Second, ACTEC recommends revising the CFAA by adding a definition of “authorization” to clarify fiduciary access and authority. As described above, under 18 U.S.C. § 1030(a)(2) of the CFAA and under 18 U.S.C. § 2701(a) of the ECPA, the government may charge a person with a crime when that person “exceeds authorized access.” A definition of “authorization” could be added to the list of definitions in 18 U.S.C. § 1030(e) and to the list of definitions in 18 U.S.C. § 2711 to clarify that a person’s fiduciary has the same authority to access as the person has.
For the CFAA, ACTEC recommends adding the following “authorization” definition as a new subparagraph (e)(6) to 18 U.S.C. § 1030 (the subsequent definitions in paragraph (e) would shift to accommodate it):
- (6) the term “authorization” of a person means a grant of permission by the person that has not been revoked and that is evidenced either electronically or by a writing signed by or on behalf of the person that has been authenticated as an act by or on behalf of the person including, but not limited to, a grant of permission by any fiduciary representing the person under state law. Authorization can be given either expressly or implicitly pursuant to federal or state law or court order. Authorization granted to a person shall extend to: (1) any fiduciary representing the person under state law to the extent of the fiduciary’s powers and (2) any other person granted permission by any fiduciary to the extent of the fiduciary’s powers. An attorney-in-fact or any other fiduciary who has broad powers to manage the assets of another person has implied authorization to access the person’s information to same extent as the person’s authority to access the information.

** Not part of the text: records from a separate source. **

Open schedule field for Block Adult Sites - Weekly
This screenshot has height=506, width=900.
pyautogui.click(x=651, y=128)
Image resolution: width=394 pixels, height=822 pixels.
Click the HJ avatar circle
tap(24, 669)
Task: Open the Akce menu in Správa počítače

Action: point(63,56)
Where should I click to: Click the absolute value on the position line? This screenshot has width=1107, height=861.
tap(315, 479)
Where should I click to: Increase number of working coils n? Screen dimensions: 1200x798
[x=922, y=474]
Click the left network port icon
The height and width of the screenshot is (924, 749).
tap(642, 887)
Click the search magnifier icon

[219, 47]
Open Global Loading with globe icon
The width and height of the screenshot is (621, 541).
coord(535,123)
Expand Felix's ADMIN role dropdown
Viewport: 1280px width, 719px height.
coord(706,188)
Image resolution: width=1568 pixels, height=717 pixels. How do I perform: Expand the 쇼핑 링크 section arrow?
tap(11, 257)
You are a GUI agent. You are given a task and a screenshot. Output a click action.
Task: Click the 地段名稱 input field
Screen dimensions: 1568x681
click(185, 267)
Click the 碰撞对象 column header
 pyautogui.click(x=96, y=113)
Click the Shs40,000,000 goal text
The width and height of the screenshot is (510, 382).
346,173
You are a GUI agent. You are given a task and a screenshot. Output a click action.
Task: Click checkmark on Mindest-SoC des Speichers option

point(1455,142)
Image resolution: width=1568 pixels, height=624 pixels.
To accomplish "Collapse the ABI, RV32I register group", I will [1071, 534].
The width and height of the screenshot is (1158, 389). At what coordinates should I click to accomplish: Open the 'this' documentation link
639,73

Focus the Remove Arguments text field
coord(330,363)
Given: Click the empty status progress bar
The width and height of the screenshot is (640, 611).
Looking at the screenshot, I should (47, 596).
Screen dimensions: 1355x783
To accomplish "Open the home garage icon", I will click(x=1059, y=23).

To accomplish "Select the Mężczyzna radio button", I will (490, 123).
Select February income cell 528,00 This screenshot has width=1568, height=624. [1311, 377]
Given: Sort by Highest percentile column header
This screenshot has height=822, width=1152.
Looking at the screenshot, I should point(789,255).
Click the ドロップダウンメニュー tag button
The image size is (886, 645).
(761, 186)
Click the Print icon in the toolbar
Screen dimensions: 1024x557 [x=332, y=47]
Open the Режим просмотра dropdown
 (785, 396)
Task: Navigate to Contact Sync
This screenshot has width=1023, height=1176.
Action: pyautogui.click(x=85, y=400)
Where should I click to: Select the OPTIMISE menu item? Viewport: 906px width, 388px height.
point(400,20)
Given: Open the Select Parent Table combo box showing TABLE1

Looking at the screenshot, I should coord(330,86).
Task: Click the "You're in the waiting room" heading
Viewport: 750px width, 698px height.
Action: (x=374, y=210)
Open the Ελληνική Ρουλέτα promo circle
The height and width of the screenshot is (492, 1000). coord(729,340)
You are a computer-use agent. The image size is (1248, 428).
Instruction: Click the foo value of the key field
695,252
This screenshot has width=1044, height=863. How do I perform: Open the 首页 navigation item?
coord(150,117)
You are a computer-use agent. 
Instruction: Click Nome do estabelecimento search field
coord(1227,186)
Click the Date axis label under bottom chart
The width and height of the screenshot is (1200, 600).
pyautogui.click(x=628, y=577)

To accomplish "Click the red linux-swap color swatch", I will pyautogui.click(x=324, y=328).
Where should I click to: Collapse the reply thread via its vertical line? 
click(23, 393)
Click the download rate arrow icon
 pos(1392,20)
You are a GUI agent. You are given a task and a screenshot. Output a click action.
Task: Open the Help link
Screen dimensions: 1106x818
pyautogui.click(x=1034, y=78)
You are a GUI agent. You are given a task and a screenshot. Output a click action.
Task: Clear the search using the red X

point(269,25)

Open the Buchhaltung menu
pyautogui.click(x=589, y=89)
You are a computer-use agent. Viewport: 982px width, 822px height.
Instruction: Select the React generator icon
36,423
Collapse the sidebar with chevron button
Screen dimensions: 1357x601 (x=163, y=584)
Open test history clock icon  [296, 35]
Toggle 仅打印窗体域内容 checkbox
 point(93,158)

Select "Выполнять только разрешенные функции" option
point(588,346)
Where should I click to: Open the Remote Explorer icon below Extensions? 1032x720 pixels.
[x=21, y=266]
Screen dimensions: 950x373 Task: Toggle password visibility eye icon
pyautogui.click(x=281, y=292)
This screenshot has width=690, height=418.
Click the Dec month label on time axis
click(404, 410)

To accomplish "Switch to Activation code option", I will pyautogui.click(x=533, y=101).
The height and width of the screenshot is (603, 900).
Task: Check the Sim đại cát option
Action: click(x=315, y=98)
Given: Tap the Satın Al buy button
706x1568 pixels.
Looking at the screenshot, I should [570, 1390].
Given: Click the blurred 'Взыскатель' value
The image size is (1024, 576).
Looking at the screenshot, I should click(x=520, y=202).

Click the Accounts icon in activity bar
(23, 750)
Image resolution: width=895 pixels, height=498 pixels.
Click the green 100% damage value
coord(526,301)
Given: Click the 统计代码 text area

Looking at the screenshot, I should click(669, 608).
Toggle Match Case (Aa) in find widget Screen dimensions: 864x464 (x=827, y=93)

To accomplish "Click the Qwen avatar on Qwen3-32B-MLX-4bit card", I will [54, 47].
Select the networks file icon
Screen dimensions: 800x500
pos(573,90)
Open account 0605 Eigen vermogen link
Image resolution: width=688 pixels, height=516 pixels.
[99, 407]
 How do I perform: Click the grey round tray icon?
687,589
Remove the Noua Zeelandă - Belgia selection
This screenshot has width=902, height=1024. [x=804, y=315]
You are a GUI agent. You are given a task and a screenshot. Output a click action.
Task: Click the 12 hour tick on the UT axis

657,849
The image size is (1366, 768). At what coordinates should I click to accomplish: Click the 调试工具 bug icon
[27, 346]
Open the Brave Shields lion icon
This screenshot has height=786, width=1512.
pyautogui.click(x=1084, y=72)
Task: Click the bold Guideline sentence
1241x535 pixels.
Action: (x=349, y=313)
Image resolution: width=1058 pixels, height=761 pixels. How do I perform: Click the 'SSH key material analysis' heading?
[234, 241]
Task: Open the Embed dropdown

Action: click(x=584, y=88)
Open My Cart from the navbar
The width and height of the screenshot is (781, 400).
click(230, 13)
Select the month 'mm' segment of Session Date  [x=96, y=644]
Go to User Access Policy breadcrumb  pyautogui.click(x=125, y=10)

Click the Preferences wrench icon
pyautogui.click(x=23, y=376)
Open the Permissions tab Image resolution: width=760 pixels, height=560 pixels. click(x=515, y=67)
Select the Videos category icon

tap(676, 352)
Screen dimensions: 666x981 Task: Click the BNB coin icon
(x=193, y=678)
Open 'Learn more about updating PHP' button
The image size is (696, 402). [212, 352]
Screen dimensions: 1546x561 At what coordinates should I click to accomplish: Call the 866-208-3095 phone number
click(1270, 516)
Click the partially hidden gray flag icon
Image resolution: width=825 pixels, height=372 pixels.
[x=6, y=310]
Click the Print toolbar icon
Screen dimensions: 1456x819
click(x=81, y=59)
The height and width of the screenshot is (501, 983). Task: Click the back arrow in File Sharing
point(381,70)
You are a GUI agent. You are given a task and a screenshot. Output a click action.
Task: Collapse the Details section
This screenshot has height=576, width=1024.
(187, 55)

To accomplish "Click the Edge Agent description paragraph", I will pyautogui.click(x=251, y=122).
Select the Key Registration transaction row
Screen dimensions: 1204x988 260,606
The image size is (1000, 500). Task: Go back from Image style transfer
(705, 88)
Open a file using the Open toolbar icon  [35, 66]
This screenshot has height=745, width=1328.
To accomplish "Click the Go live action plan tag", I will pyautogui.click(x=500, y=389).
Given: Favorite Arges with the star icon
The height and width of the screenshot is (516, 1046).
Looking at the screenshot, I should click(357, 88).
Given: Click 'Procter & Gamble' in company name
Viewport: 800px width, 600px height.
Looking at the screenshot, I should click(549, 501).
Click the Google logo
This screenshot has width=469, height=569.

For the ECPA, ACTEC recommends adding the following “authorization” definition as a new paragraph (5) to 18 U.S.C. § 2711:
- (5) the term “authorization” of a person means a grant of permission by the person that has not been revoked and that is evidenced either electronically or by a writing signed by or on behalf of the person that has been authenticated as an act by or on behalf of the person including, but not limited to, a grant of permission by any fiduciary representing the person under state law. Authorization can be given either expressly or implicitly pursuant to federal or state law or court order. Authorization granted to a person shall extend to: (1) any fiduciary representing the person under state law to the extent of the fiduciary’s powers and (2) any other person granted permission by any fiduciary to the extent of the fiduciary’s powers. An attorney-in-fact or any other fiduciary who has broad powers to manage the assets of another person has implied authorization to access an electronic communication of the person to the same extent as the person’s authority to access the electronic communication.
Conclusion
Because fiduciaries play an essential role in our economy and because fiduciary access to relevant information about a person’s assets—including digital assets—is fundamental to efficiently and effectively carrying out their fiduciary duties, ACTEC respectfully requests your help in revising the ECPA and the CFAA to clarify that fiduciaries may exercise authority over a person’s digital assets, while also respecting the privacy and intent of the person.